Matthias, Italien, 2015, Schuljahr im Ausland mit Helga von Hoffmann-Stipendium:

Ich bin seit September in Italien und zwar auf Sizilien in Catania, welches nach Palermo die zweitgrößte Stadt Siziliens ist. Mir geht es gut und ich habe sehr viele interessante und schöne Erfahrungen in den letzten 4 Monaten machen können.

Meine italienische Gastfamilie

Meine Gastfamilie besteht aus meiner Mutter Laura, meinem Vater Nino und meinen beiden Gastbrüdern Giuseppe und Antonio. Antonio, der größere meiner beiden Gastbrüder macht  auch ein Austauschjahr, und zwar in China. Daher bin ich ihm noch nie in Person begegnet. Meine Eltern leiten einen kleinen Baumarkt ein wenig außerhalb der Stadt. Mein Vater ist oft nicht zu Hause, da er schon früh morgens aufstehen muss, um den Baumarkt zu öffnen. Außerdem fährt er mittags häufig Fahrrad auf dem Land. Er ist auch Hobbyjäger, weshalb er samstags oder sonntags auch selten zu Hause ist. Ich sehe ihn als einen eher ruhigen und ausgeglichenen Menschen, der gerne Witze macht.

Meine Mutter stattdessen steht später auf und bringt meinen Gastbruder und mich zur Schule, um dann meinem Vater bei der Arbeit zu helfen. Mittags kommt sie nach Hause, um zu kochen und meinen kleinen Bruder zum Turnen zu bringen. Sie ist außerordentlich gut organisiert, mag Kunst und bedauert es, zu wenig Zeit zu haben, um sich mehr mit dieser beschäftigen zu können. Stattdessen ist sie selber kreativ und macht  kleine Dinge im Haus. Zum Beispiel hat sie an Weihnachten den Weihnachtsbaum geschmückt und eine riesige beleuchtete Krippe aufgestellt.

Wie oben erwähnt turnt mein kleiner Gastbruder professionell in einer Turnhalle im Süden der Stadt. Dorthin geht er fünfmal in der Woche für vier Stunden, um sich auf Wettbewerbe in ganz Sizilien vorzubereiten. Er ist dementsprechend muskulös und beherrscht Dinge wie einen Flickflack oder einen Vorwärtssalto aus dem Stand. Manchmal komme ich mit ihm mit in die Turnhalle. Zu Hause verbringt er einen Großteil seiner Freizeit damit, Playstation zu spielen oder notgedrungen für die Schule zu lernen. Er ist ein anhänglicher Mensch, allerdings übernimmt er in wichtigen Situationen auch mal die Verantwortung, vor allem, wenn es um Kinder geht.

Aufgaben -
#1 Fasse den Absatz aus dem Bericht über das Schuljahr auf Sizilien, der mit „Meine Mutter stattdessen steht später auf“ beginnt, als knappe Stichpunktliste zusammen und behalte dabei die wesentlichen Angaben bei.
#2 Erläutere anhand des Berichts über das Schuljahr auf Sizilien in ein bis drei Sätzen, warum der Gastvater oft nicht zu Hause ist.
#3 Führe den Bericht über das Schuljahr auf Sizilien im Anschluss an seinen letzten Absatz weiter.

Dargestellte Daten -

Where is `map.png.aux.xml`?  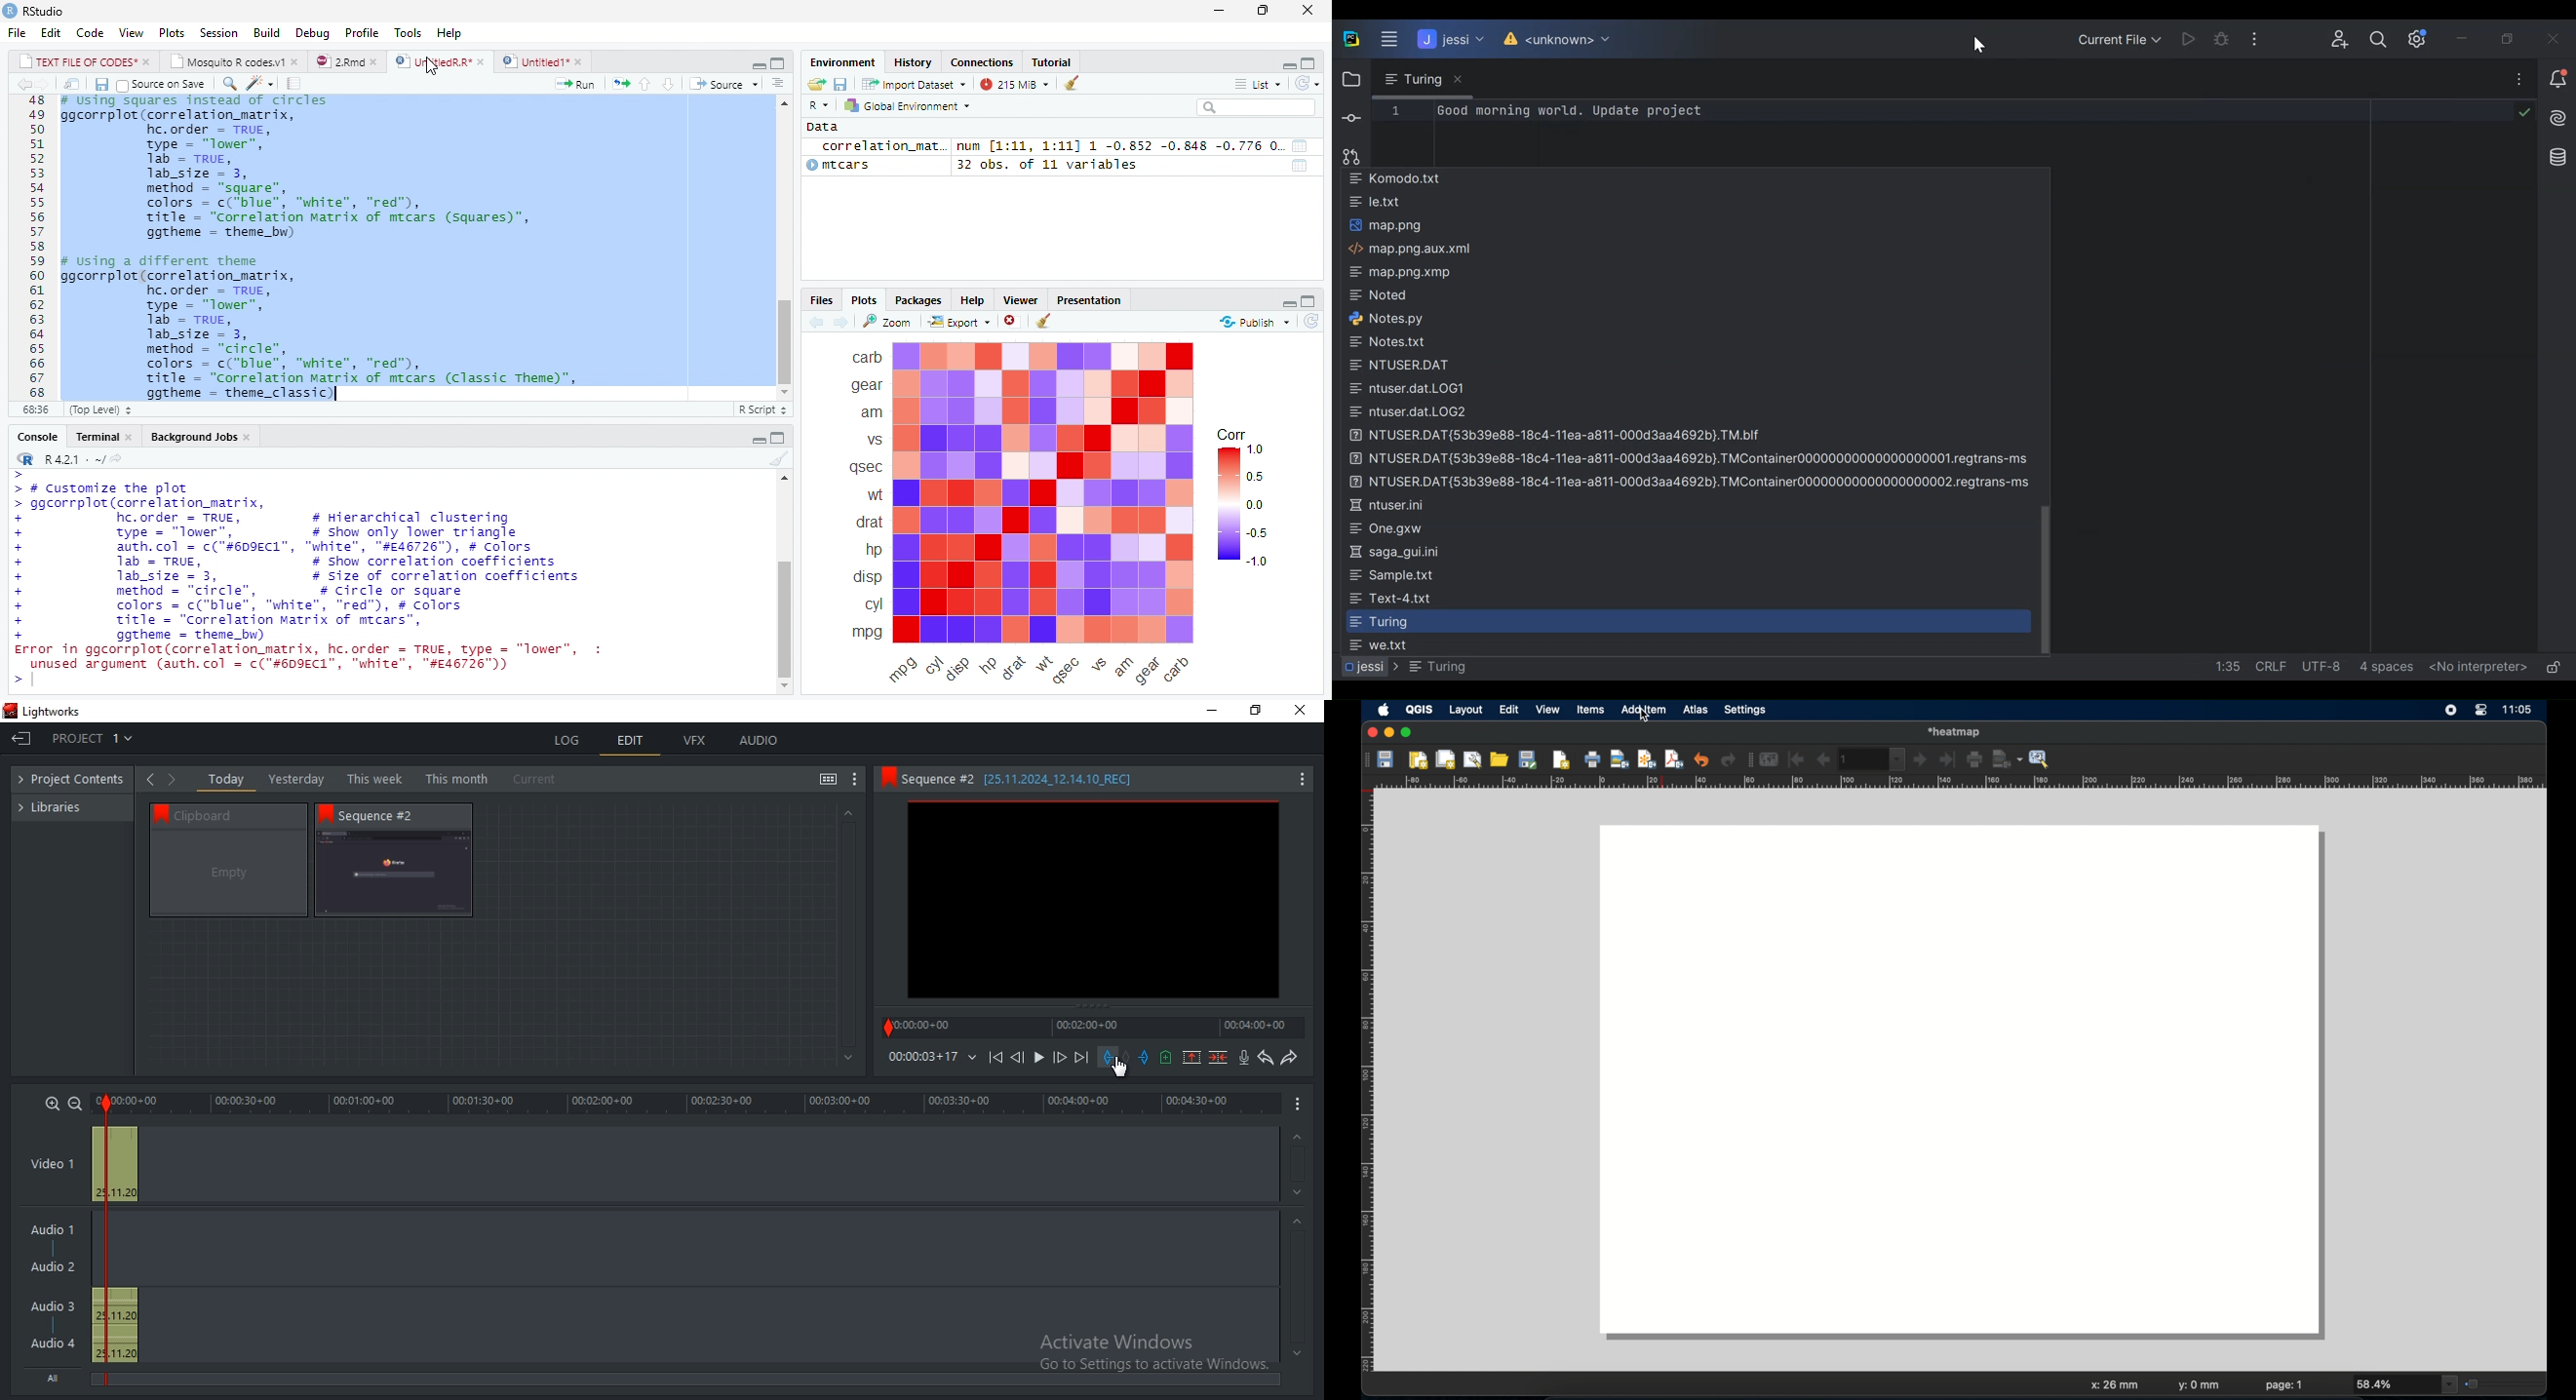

Lösungen -
#1
- Steht später auf und bringt meinen Gastbruder und mich zur Schule
- Hilft danach meinem Vater bei der Arbeit
- Kommt mittags nach Hause, kocht und bringt meinen kleinen Bruder zum Turnen
- Ist außerordentlich gut organisiert
- Mag Kunst, hat aber zu wenig Zeit dafür
- Ist selbst kreativ und gestaltet kleine Dinge im Haus, etwa zu Weihnachten den geschmückten Weihnachtsbaum und eine riesige beleuchtete Krippe

#2 Er muss früh morgens aufstehen, um den Baumarkt zu öffnen, und fährt mittags häufig Fahrrad auf dem Land. Da er außerdem Hobbyjäger ist, ist er auch samstags oder sonntags selten zu Hause.

#3
Italienisch-Fortschritte

Wie für viele der Austauschschüler, die ich kenne, war auch für mich die erste Zeit in Italien am schwierigsten. Ich verstand das wenigste von dem, was um mich herum geredet wurde und war verwirrt von den vielen neuen Erfahrungen und Erlebnissen, die ich machte. Als ich im Flughafen ankam wollte meine Gastmutter ein gemeinsames Familienfoto machen und ich brauchte eine ganze Weile bis ich das verstand. Zu Hause angekommen zeigte sie mir die Wohnung, die ein Apartment in einem Mehrfamilienhaus ist, und erklärte mir, was ich im Haus zu tun habe. Dafür brauchte sie noch viel länger, als für das gemeinsame Foto. Schließlich fingen wir dann an, mein Handy als Übersetzer zu benutzen.

Nach zwei Tagen störte es mich so extrem, fast nichts auf Italienisch zu verstehen, dass ich meine Familie fragte, ob ich in meinem Zimmer Italienisch lernen könne. In den Tagen darauf machte ich extreme Fortschritte, sodass ich einigermaßen mit meiner Familie kommunizieren konnte.

Den Kulturschock bemerkte ich eher unterschwellig

An diesem Punkt begann ich auch den Kulturschock stärker wahrzunehmen, da ich  zuvor das Verhalten meiner Gastfamilie weniger verstehen konnte. Merkwürdigerweise bemerkte ich es auf weniger direkte Weise, dass ich sofort hätte sagen können welche kulturellen Sitten jetzt genau auf Deutschland und welche auf Italien zutreffen. Stattdessen merkte ich eher unterschwellig, wie ich manchmal verwirrt oder genervt von der Art und Weise war, wie manche Leute sich verhielten. Mit der Zeit begann ich mich daran zu gewöhnen und die Unterschiede besser zu verstehen. Auch wenn ich bis heute noch nicht alles nachvollziehen kann.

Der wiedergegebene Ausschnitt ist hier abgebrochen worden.